All of the above is protected by Mexican Trademark Law.
– To accept that the use made by a third party with the authorization of the owner of the rights within the framework of merchandising is deemed to comply with the requirements of use for maintaining the trademark right, irrespective of the form of such use.
This is also possible under Mexican Trademark Law.
b) As regards to copyright would it not be appropriate:
– To accept that characters and their names could be deemed to be artistic creations which are suitable for protection; and
This is possible under Mexican Copyright Law.
– That use of the character or his name, by a third party, without the right to do so, irrespective of the form of such use, is deemed to be an infringement?

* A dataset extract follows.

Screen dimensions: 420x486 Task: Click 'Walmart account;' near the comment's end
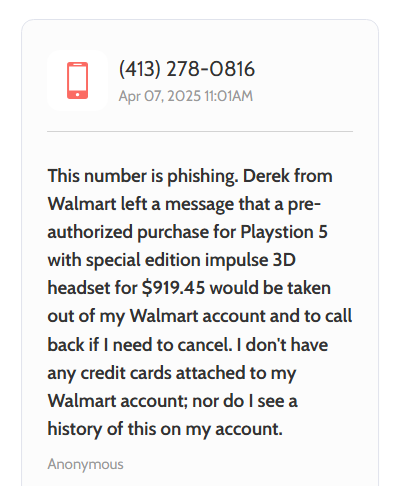pos(118,401)

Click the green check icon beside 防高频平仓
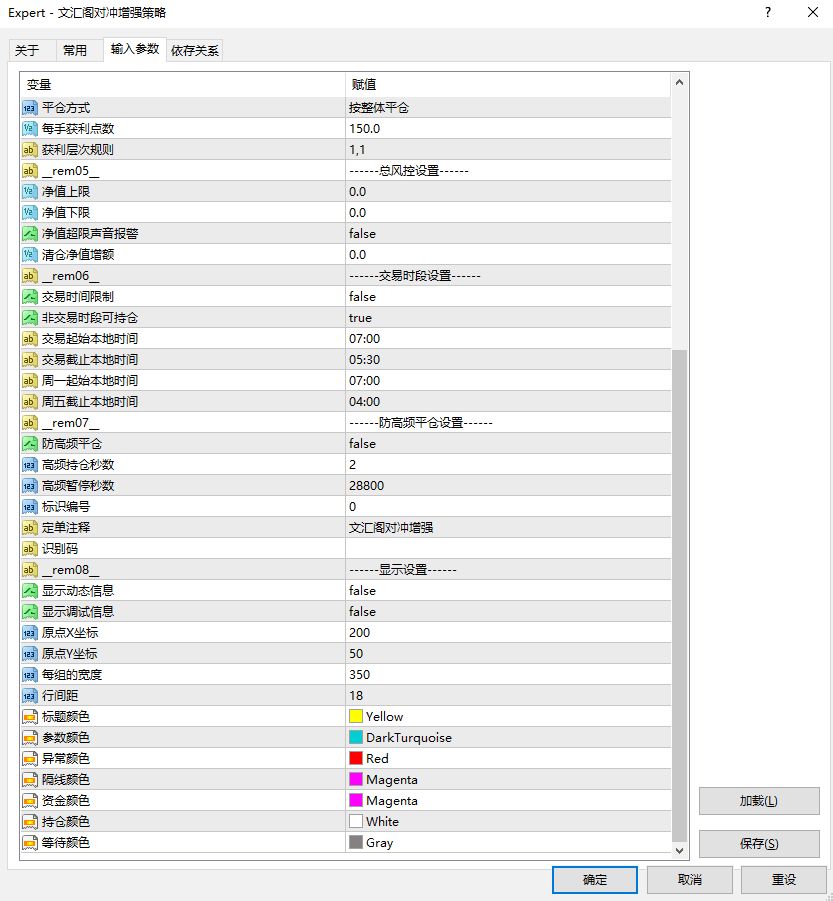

This is also possible under Mexican Copyright Law.
Notwithstanding that the different Laws on Intellectual Property deal with all the points that are discussed above, it is still necessary to improve protection in the following points:
a) The Laws need to provide a more accurate regulation avoiding interference problems arising in case of titles and characters that are equally protected by trademark, “Reserva” and Copyright Law. This in order to promote that “Reservas” and trademark and copyright registrations in regard to one single character or title remain in the legal sphere legitimate entity having created it or owning the corresponding rights, without the possibility of further disputes.

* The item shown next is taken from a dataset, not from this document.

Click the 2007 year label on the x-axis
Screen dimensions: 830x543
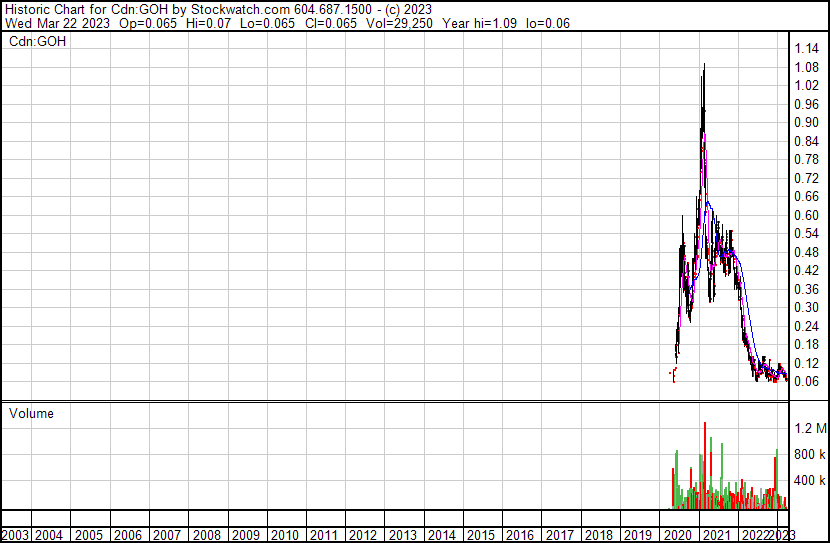pos(167,535)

b) Improving protection, prosecution and marking systems regarding “Reservas”. Also, establishing better cancellation rules and enforcement in general with regard to “Reservas”.
c) Establishing a coordination system between the Trademark and Copyright Office.

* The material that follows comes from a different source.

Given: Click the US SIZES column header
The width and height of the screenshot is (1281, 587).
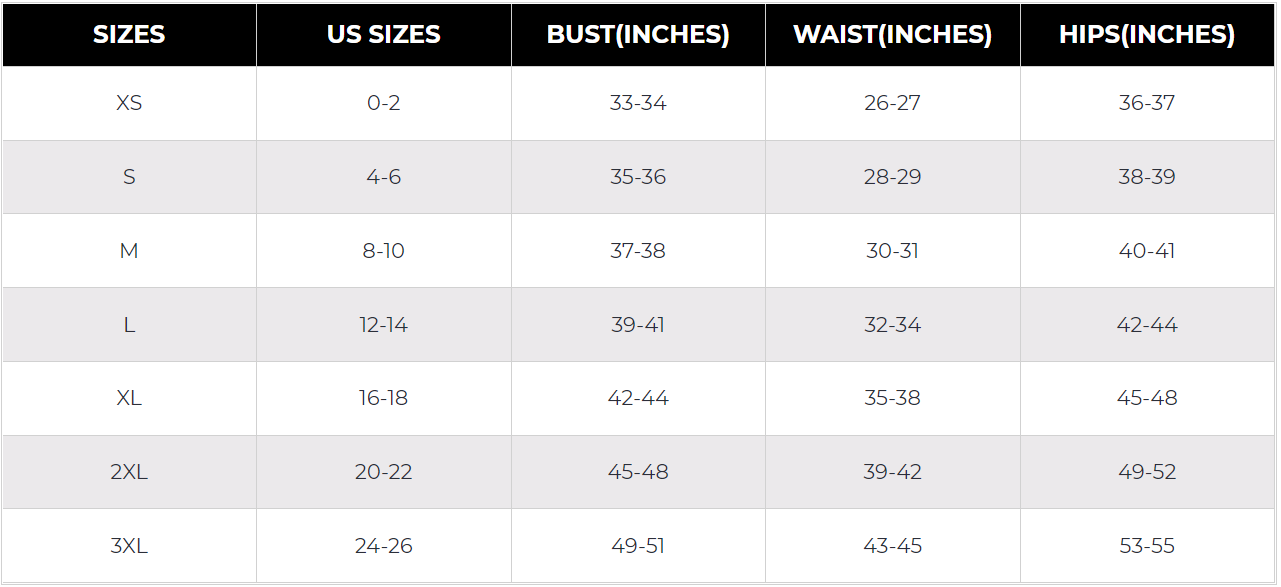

Merchandising is important in Mexico, considering the size and importance of its entertainment and communication industries. This has been reflected in the development of its brand, character and event merchandising industry.
Origin of the mark or character subject to merchandising is not deemed to be a truly important advantage in this country, considering that in addition to that coming from abroad, Mexico has developed its own local merchandising industry and has created its own market niche. The importance in economic and financial terms has to be considered too, specially because merchandising has grown in Mexico and spread over many different industrial and commercial sectors and has reached a wide range of different products and services.
The usual rules of law applicable to resolve the different problems raised by the use of merchandising can be principally found in trademark law, copyright law and contract and licensing law, but design law, the civil code rules on private and moral rights of individuals, and unfair competition law cannot be disregarded as additional legal supports.
The Mexican Trademark Law considers as registrable not only word and design marks, but also the name, image and likeness of people, with their consent and titles of works, publications and programs; drawings and portraits of real and fictitious characters, also with their consent.
The Mexican Copyright Law has provided a sui generis legal figure, independent from the protection that is afforded to works of authorship, which is called “Reserva of Rights” for the exclusive use of real and fictitious characters and titles of publications and broadcasting programs, among others. This form of protection is additional to trademark and copyright law (with regard to works of authorship) and has leaded to what is known as “double protection”. The Mexican Copyright Law also extends protection for portraits and pictures of people, no matter whether famous or not, against non-authorized publications. Accordingly, Mexican Intellectual Property Laws protect sufficiently the subject matter of merchandising, although it is needed to establish a coordinated system of protection in case of “double protection”. Also, “Reservas”: need to be better regulated from a prosecution, renewal and enforcement point of view.